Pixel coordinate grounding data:
★ ★ ★ ★ ★

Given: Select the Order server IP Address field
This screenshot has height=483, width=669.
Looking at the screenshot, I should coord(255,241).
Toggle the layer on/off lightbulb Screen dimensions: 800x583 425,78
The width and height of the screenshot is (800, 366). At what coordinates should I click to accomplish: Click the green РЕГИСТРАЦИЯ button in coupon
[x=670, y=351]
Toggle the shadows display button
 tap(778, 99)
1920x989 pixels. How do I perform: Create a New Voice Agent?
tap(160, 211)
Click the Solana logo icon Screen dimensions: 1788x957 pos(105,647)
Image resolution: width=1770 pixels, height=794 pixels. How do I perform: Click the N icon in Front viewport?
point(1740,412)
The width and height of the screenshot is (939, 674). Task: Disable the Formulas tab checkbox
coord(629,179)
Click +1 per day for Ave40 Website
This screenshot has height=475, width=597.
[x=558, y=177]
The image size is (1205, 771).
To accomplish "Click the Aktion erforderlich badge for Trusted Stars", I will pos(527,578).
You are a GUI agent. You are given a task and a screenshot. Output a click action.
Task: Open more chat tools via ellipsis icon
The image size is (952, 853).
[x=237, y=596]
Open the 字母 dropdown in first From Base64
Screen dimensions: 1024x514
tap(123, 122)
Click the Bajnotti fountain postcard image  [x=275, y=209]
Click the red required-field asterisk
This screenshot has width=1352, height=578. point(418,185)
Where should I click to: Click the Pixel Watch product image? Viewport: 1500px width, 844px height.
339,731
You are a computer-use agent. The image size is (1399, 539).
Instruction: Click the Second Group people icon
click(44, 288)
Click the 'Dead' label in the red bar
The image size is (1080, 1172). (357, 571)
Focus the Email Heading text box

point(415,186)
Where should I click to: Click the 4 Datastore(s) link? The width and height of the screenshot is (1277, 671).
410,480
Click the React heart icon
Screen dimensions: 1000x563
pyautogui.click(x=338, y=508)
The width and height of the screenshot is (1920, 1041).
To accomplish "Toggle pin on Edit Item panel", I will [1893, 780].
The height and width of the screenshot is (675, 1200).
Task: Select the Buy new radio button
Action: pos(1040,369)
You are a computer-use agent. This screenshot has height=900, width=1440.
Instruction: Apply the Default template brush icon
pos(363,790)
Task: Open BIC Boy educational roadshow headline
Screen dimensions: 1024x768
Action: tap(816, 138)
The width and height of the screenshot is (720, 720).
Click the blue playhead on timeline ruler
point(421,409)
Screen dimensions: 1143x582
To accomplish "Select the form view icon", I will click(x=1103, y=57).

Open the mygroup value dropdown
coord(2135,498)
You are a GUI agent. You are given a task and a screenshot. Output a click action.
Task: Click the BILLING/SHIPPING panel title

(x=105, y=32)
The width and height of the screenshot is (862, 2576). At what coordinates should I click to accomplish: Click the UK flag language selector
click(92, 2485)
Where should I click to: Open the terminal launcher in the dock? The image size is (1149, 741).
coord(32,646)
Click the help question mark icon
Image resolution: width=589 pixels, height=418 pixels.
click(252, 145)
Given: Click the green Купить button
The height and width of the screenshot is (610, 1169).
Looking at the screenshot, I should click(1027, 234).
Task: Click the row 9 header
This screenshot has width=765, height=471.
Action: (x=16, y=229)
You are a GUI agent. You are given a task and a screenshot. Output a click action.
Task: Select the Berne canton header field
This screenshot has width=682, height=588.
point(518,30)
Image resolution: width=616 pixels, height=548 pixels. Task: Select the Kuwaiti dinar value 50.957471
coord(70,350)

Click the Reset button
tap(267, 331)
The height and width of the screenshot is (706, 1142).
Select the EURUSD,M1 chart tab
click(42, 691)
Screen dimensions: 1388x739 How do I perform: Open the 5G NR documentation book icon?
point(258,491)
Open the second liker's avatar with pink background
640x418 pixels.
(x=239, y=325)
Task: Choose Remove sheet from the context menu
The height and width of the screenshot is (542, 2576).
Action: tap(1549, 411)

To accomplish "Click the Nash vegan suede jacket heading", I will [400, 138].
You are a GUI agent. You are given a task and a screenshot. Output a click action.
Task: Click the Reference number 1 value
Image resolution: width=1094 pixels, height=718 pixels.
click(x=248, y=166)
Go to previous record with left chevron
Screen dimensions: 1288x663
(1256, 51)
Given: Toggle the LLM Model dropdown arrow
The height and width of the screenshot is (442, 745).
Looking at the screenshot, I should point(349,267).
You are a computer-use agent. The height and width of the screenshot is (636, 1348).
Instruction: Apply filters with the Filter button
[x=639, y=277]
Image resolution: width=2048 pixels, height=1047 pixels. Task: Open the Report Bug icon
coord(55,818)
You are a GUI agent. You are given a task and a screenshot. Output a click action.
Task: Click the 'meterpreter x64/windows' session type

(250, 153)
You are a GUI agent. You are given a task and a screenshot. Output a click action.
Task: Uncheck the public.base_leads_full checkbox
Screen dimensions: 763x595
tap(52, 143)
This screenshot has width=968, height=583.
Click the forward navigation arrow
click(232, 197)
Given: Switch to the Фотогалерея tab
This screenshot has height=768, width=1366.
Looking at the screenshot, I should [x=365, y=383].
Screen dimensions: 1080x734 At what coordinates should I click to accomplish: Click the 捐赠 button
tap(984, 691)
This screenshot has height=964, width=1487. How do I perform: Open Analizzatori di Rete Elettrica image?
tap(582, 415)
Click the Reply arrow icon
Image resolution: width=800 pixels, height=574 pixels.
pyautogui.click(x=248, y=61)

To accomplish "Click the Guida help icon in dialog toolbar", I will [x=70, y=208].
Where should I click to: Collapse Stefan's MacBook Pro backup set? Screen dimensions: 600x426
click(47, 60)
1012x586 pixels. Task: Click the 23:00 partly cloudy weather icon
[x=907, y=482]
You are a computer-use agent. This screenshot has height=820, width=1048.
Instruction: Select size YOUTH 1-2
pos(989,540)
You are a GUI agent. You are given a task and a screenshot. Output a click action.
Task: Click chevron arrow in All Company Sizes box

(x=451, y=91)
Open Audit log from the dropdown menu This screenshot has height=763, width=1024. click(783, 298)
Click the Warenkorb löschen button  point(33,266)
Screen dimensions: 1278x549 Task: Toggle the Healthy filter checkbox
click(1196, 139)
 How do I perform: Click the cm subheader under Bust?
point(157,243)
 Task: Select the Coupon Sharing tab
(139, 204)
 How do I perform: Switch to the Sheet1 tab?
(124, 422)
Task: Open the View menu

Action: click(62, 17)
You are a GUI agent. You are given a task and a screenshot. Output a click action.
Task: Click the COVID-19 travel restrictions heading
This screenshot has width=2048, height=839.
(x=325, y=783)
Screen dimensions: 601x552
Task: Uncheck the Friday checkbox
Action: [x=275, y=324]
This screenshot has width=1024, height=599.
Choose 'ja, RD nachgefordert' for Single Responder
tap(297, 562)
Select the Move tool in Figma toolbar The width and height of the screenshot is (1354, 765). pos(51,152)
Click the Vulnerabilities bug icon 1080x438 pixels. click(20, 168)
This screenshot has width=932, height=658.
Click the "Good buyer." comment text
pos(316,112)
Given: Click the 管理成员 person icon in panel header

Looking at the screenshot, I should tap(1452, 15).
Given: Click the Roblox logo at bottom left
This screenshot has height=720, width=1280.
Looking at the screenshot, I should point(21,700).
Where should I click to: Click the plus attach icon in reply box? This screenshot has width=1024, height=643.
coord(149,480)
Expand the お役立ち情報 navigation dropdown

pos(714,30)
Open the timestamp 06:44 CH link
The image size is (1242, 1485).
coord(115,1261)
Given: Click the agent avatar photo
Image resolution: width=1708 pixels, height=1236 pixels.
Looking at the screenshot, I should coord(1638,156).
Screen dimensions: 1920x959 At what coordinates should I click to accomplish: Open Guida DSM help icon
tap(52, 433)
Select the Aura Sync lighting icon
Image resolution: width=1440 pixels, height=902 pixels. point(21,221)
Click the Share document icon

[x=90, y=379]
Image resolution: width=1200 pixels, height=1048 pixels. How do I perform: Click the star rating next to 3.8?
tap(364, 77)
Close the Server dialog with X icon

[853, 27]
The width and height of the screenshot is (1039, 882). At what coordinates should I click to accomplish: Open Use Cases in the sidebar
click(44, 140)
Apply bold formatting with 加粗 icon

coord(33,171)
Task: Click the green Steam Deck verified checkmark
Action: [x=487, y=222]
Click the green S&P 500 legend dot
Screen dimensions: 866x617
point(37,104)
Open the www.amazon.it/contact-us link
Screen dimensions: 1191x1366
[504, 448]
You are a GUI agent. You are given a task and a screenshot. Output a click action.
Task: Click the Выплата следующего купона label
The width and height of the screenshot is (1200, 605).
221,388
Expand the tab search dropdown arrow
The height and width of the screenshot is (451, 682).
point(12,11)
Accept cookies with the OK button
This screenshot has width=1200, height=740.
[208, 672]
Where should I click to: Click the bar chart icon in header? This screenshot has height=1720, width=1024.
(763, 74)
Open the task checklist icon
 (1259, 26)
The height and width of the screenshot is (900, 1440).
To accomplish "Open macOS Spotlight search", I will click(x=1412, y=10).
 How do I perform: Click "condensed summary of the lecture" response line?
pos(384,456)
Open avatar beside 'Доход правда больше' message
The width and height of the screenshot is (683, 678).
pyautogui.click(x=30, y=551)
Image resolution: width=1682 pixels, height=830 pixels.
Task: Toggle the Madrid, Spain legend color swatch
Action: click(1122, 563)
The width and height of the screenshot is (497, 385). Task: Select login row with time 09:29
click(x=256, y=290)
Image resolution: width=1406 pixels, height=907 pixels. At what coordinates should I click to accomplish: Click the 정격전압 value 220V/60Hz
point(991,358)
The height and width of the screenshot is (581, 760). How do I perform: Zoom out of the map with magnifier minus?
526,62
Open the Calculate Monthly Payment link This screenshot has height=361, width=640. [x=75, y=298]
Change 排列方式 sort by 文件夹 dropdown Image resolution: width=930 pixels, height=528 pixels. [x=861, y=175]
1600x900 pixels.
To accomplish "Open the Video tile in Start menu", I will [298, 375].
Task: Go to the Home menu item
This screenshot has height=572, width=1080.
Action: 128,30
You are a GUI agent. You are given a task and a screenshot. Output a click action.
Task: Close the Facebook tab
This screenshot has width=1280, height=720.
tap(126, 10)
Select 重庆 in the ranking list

★ ★ ★ ★ ★

*DIRECTIONS*.
Show all lines above holding the word "computer".

*SOLUTION FOR THIS TASK*.
You are a computer-use agent. The image size is (1399, 539).
You are a computer-use agent. This screenshot has height=900, width=1440.
You are a computer-use agent. The height and width of the screenshot is (636, 1348).
You are a computer-use agent. This screenshot has height=820, width=1048.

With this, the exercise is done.